The next reason is follow up.  Because the mortgage companies get so many applications you have to call and follow up on a regular basis.  Remember the mortgage company goes by the squeaky  wheel rule.  The wheel that makes the most noise gets the oil.  Call on a regular basis.

WHAT DO I DO IF I AM DENIED?  First find out why you were denied.  Did you not send in all of the paper work?  Were you missing a bank statement or tax return?  Did you not show enough income. I had a lady that said she told the mortgage company her husband lost his job and they had 5 kids.  Her payment was $1500 per month and her husband was only getting $2500 in unemployment.  She said please help me because I have 5 kids.  The mortgage company denied her application.  The mortgage company is not in business to "HELP" you.  They are trying to reduce their losses and if the modification does that then that may be a help for you.  You still have to meet their minimum requirements. 

This lady asked for another application.  This time she showed that she was getting social security for 3 of the kids,  she babysit 2 kids during the week, that her husband received cash money for repairing cars and that her brother was living with them paying rent.  She was now approved for a 3% mortgage and all of her back payments were included in her modified loan.  We have seen people apply 3 and 4 times.

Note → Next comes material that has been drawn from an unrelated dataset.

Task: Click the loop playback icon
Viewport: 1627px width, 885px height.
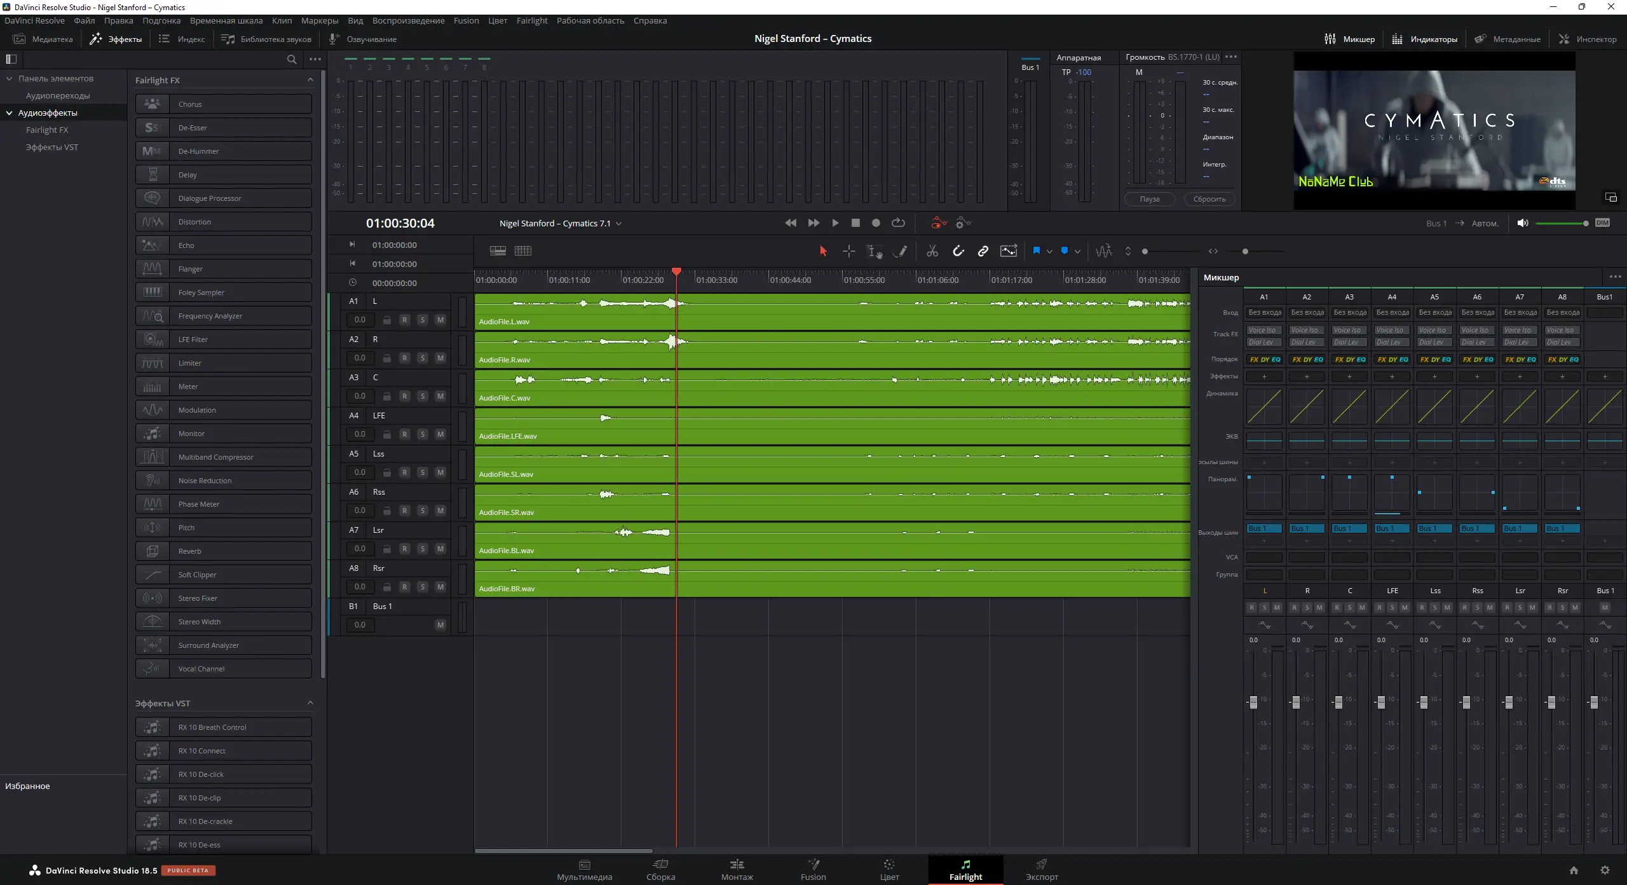Action: 898,223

DOES FILING FOR BANKRUPTCY AFFECT MY MODIFICATION? If you file a chapter 7 you are discharging your mortgage contract.  Some mortgage companies will say that there is no existing mortgage to modify if you do a chapter 7.   Try to get your modification first before you file.  If you must file first get a written statement from your mortgage company as to their policy.  You may be able to file a chapter 13 first to stop the creditors and then get your modification.  You may then convert to a chapter 7. 

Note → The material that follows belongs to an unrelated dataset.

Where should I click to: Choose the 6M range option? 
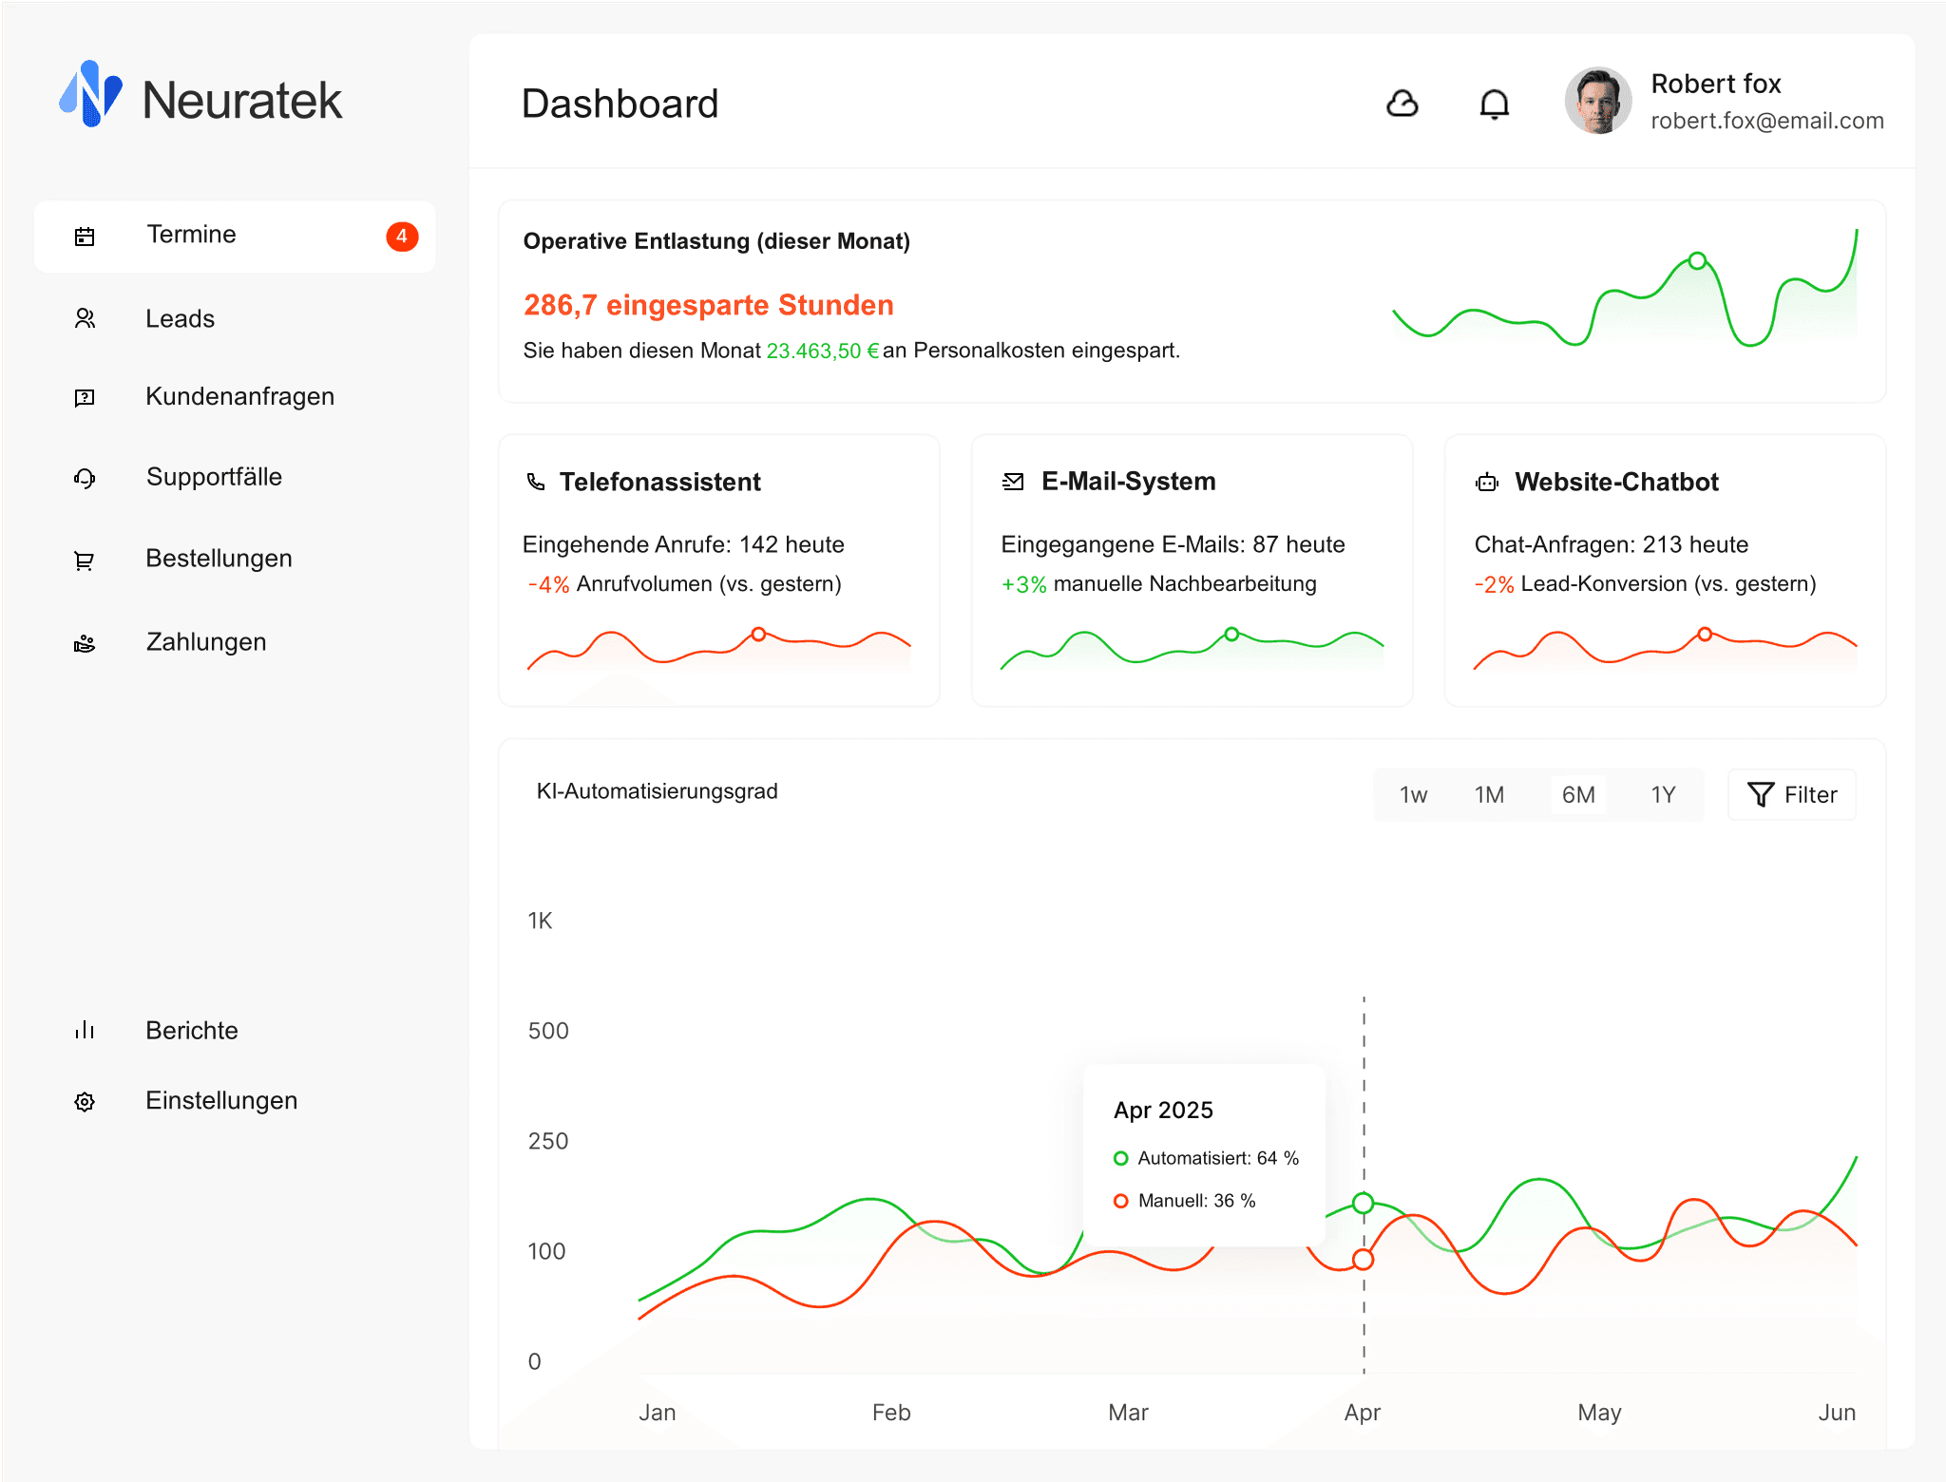point(1578,795)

A chapter 13 is a repayment plan and most of the mortgage companies will continue to work with you  on your modification.  We have clients on a regular basis that have had their loans modified and all of their back payments rolled into a new low interest loan.  After the modification you can then remove the mortgage arrears from the chapter 13 plan (reducing your monthly payments to the chapter 13 trustee) and stay in your chapter 13 for the rest of the creditors possibly paying pennies on the dollar or you can dismiss your chapter 13 entirely or you may be able to convert to a chapter 7 bankruptcy.

DO I NEED TO HIRE A LAWYER OR MODIFICATION COMPANY?   NO!!!   the application process is fairly simple and most people can do it on their own.

The application usually consists of:
1.  Hardship letter the mortgage company wants you to tell them what caused the problem and why you are behind on your payments and why this modification will solve those problems.  They want you to tell them why you will now be successful in making your payments.
2.  Financial paperwork such as tax returns, pay-stubs for two months and bank statements.
3.  Monthly income and expense statement showing how much money you have left over after necessary expenses that can go to pay your mortgage.

These requirements are basic and straightforward.  Even if were to hire someone they will still need for you to get this information.  Many of these companies charge up to $3000 and there is no guarantee.  All they are doing is getting the paper work together and submitting it on your behalf.  These companies have no power to force the mortgage company to do anything that you can not ask for yourself.   As I said earlier the biggest reason people do not get approved is frustration.  Be prepared to send and resend paperwork and follow-up on a frequent and consistent  schedule.  If you do get denied you can then hire someone to resubmit or start a new application process.

Remember that if you have hired someone for your modification this will not stop a pending Foreclosure on your home.  We have clients on a regular basis that are calling for an emergency bankruptcy because their foreclosure is tomorrow morning and the modification company was not able to work out anything with the mortgage company.